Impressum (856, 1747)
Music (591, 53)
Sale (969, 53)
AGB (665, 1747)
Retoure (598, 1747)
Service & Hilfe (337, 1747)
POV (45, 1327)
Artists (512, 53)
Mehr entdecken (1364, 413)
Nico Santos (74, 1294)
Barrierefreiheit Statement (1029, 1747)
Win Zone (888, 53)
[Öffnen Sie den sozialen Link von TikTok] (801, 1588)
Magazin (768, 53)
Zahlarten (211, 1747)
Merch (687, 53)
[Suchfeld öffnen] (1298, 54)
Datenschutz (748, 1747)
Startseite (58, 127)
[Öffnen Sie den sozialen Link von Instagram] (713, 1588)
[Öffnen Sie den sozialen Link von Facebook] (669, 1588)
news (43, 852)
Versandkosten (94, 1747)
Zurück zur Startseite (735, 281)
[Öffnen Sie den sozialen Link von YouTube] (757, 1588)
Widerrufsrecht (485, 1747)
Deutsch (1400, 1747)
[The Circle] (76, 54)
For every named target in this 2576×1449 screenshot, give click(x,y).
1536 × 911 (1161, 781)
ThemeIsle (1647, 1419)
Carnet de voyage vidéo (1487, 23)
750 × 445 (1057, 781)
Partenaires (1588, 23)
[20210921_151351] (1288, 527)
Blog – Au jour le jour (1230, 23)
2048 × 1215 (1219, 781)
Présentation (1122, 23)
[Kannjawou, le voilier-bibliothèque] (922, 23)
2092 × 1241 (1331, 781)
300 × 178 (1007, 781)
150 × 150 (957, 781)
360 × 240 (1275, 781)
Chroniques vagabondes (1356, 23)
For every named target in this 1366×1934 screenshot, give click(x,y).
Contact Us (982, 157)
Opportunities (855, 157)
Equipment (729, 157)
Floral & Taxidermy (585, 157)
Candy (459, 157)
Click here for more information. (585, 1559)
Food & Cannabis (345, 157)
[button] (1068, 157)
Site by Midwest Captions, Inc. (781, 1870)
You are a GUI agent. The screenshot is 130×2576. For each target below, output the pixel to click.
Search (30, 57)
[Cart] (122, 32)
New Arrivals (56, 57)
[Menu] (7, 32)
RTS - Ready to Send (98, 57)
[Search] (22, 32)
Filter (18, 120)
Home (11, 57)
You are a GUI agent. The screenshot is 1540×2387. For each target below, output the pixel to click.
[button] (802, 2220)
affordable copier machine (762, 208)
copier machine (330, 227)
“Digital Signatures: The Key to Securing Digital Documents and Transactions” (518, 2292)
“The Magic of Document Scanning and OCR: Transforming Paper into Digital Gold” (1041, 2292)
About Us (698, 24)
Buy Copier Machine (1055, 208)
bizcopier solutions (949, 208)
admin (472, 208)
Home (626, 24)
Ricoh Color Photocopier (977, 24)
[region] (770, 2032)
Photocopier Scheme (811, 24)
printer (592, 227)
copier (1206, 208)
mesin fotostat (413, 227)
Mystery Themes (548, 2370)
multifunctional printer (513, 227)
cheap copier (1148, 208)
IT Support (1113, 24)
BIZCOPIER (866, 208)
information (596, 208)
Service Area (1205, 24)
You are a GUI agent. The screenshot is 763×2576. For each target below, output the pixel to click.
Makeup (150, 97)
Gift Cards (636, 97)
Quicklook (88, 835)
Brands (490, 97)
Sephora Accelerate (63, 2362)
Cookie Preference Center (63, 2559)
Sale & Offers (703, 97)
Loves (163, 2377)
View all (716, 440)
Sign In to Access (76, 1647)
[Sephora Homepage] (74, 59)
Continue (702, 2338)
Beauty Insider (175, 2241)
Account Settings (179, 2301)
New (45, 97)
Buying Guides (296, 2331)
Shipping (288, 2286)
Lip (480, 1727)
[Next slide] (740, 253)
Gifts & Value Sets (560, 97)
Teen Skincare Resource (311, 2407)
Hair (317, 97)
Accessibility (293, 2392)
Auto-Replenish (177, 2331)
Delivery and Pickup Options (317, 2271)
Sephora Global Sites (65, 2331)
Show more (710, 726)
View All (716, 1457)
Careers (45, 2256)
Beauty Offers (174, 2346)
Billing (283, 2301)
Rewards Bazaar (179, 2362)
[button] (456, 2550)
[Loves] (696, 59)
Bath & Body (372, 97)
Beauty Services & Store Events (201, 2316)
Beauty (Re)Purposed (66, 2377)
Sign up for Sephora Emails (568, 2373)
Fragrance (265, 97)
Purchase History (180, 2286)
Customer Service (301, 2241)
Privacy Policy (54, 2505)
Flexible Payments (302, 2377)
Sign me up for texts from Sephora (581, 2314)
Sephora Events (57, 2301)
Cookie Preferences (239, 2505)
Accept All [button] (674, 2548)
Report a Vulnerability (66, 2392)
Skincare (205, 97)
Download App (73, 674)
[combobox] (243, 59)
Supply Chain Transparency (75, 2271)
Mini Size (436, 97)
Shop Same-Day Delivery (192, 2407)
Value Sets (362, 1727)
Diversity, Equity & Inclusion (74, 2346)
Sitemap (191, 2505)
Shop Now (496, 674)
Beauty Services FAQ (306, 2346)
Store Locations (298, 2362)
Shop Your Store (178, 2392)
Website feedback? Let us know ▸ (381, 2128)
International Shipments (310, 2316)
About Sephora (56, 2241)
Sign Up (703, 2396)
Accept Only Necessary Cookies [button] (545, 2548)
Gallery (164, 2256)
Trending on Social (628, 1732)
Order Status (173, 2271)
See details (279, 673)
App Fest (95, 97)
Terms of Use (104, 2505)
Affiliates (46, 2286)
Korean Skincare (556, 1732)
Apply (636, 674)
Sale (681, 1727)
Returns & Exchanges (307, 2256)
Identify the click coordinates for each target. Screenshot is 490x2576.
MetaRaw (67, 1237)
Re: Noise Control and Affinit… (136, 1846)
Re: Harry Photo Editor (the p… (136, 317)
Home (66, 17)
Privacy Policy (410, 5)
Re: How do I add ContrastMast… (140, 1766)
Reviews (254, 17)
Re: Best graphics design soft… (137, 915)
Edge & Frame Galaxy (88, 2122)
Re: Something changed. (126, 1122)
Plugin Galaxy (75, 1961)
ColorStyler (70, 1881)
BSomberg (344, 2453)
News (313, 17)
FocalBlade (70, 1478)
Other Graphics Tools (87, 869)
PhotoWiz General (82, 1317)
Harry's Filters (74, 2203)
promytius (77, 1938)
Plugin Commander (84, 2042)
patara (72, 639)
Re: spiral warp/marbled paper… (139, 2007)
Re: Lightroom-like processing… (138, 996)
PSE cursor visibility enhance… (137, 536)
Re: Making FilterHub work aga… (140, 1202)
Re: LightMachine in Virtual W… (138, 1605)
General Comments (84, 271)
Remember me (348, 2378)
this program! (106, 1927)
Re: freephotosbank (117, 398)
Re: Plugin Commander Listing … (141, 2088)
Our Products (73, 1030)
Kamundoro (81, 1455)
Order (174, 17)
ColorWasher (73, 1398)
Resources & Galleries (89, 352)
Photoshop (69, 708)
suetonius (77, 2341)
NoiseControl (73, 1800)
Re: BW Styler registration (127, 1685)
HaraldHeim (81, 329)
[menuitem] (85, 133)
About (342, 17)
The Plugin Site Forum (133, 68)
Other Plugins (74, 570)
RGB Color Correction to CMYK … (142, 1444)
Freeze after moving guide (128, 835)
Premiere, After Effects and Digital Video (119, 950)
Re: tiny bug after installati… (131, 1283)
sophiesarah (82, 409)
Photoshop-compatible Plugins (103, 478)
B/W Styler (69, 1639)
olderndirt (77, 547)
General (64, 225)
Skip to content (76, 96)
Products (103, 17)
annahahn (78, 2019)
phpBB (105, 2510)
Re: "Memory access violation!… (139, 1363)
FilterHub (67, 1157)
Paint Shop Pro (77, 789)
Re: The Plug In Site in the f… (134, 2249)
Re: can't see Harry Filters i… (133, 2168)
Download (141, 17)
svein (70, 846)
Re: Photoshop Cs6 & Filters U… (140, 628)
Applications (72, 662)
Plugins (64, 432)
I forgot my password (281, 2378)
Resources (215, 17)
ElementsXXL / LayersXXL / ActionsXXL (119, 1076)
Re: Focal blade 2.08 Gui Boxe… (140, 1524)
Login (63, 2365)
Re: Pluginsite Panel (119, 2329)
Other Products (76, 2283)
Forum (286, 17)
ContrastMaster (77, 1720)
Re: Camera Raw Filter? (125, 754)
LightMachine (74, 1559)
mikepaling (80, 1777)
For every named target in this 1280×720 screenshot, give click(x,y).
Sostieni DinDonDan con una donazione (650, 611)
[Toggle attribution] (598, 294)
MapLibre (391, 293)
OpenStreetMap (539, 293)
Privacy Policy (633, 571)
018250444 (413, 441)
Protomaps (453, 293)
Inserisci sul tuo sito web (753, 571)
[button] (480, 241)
=-=-=
• _TASK PROMPT_: Within the records above, the line carrying "Re: spiral warp/marbled paper… (139, 2007)" starts the range and the last line ends it. Set down that range exactly.

• _THE COMPLETED TASK_:
Re: spiral warp/marbled paper… (139, 2007)
Re: Lightroom-like processing… (138, 996)
PSE cursor visibility enhance… (137, 536)
Re: Making FilterHub work aga… (140, 1202)
Re: LightMachine in Virtual W… (138, 1605)
General Comments (84, 271)
Remember me (348, 2378)
this program! (106, 1927)
Re: freephotosbank (117, 398)
Re: Plugin Commander Listing … (141, 2088)
Our Products (73, 1030)
Kamundoro (81, 1455)
Order (174, 17)
ColorWasher (73, 1398)
Resources & Galleries (89, 352)
Photoshop (69, 708)
suetonius (77, 2341)
NoiseControl (73, 1800)
Re: BW Styler registration (127, 1685)
HaraldHeim (81, 329)
[menuitem] (85, 133)
About (342, 17)
The Plugin Site Forum (133, 68)
Other Plugins (74, 570)
RGB Color Correction to CMYK … (142, 1444)
Freeze after moving guide (128, 835)
Premiere, After Effects and Digital Video (119, 950)
Re: tiny bug after installati… (131, 1283)
sophiesarah (82, 409)
Photoshop-compatible Plugins (103, 478)
B/W Styler (69, 1639)
olderndirt (77, 547)
General (64, 225)
Skip to content (76, 96)
Products (103, 17)
annahahn (78, 2019)
phpBB (105, 2510)
Re: "Memory access violation!… (139, 1363)
FilterHub (67, 1157)
Paint Shop Pro (77, 789)
Re: The Plug In Site in the f… (134, 2249)
Re: can't see Harry Filters i… (133, 2168)
Download (141, 17)
svein (70, 846)
Re: Photoshop Cs6 & Filters U… (140, 628)
Applications (72, 662)
Plugins (64, 432)
I forgot my password (281, 2378)
Resources (215, 17)
ElementsXXL / LayersXXL / ActionsXXL (119, 1076)
Re: Focal blade 2.08 Gui Boxe… (140, 1524)
Login (63, 2365)
Re: Pluginsite Panel (119, 2329)
Other Products (76, 2283)
Forum (286, 17)
ContrastMaster (77, 1720)
Re: Camera Raw Filter? (125, 754)
LightMachine (74, 1559)
mikepaling (80, 1777)
For every named target in this 1280×720 screenshot, give click(x,y).
Sostieni DinDonDan con una donazione (650, 611)
[Toggle attribution] (598, 294)
MapLibre (391, 293)
OpenStreetMap (539, 293)
Privacy Policy (633, 571)
018250444 (413, 441)
Protomaps (453, 293)
Inserisci sul tuo sito web (753, 571)
[button] (480, 241)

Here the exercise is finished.